When all of this occurred in wake of the Jerry Sandusky scandal, much like many other college football analysts, I wrote the Nittany Lions off for years to come. Many even believed that the Penn State program would not be resurrected again until at least 10 or more years. On top of the NCAA sanctions, the football team lost double-digit football players from their roster including starting running back and all-Big 10 performer Silas Redd.
People argued that the kids should not be punished. Why punish the players for something they could not control because of something that took place off the field? Unfortunately, you could not punish former head coach Joe Paterno because of his passing, and Jerry Sandusky was in jail. Yes, Paterno’s wins were taken away, and he is no longer the most successful coach in college football history. But what good did all of that do? The University of Penn State football program had to be punished, and Happy Valley seemed more like Death Valley in Pennsylvania.

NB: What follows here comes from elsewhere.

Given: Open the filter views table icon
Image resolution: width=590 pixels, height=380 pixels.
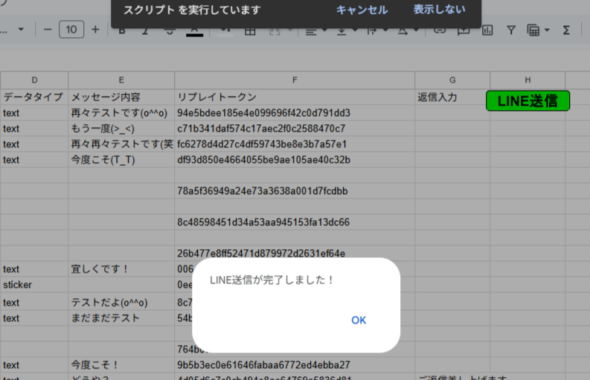Looking at the screenshot, I should 533,30.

Then came along Bill O’Brein. What a task that the first-year head coach faced before he even coached a game in the navy and white. My hat’s off to him, because calling his first season at Penn State “great” would be an understatement. After losing the first two games of the season, O’Brien’s Nittany Lions finished the season 8-4 overall and 6-2 in the Big Ten Conference.
Yes, I know the real effects of the NCAA sanctions have not taken full effect, but O’Brien has succeeded on and off the field so far. For the 2013 class, the Nittany Lions finished with the N0. 30 overall class with just 18 signees, according to the 247Sports composite team rankings. The 2013 class also included the No. 1 overall quarterback in the nation, Christian Hackenberg as well as four other four-star players.
This off-season has been much of the same on the recruiting trail for O’Brien and his staff as the Nittany Lions have the No. 24 ranked class, according to Rivals.com, and the No. 23 overall class, according to 247Sports.
Penn State has landed five four-star players for 2014, which is headlined by wide receivers DeAndre Thompkins and Chris Godwin, as well as four-star quarterback Michael O’Conner and safety Marcus Allen.
I’m not going to sit here and say that the Penn State program will not feel the effects of the NCAA sanctions because they most certainly will, but O’Brien has kept the faith within the Nittany Lion program by beating the odds so far.
With his success last season in 2012, it is hard to tell what the program will look like in 2017 when the sanctions are lifted. Will Penn State be in shambles as many predicted, or will one of the most prestigious schools in college football battle through the adversity? Only time will tell, but they are headed in the right direction.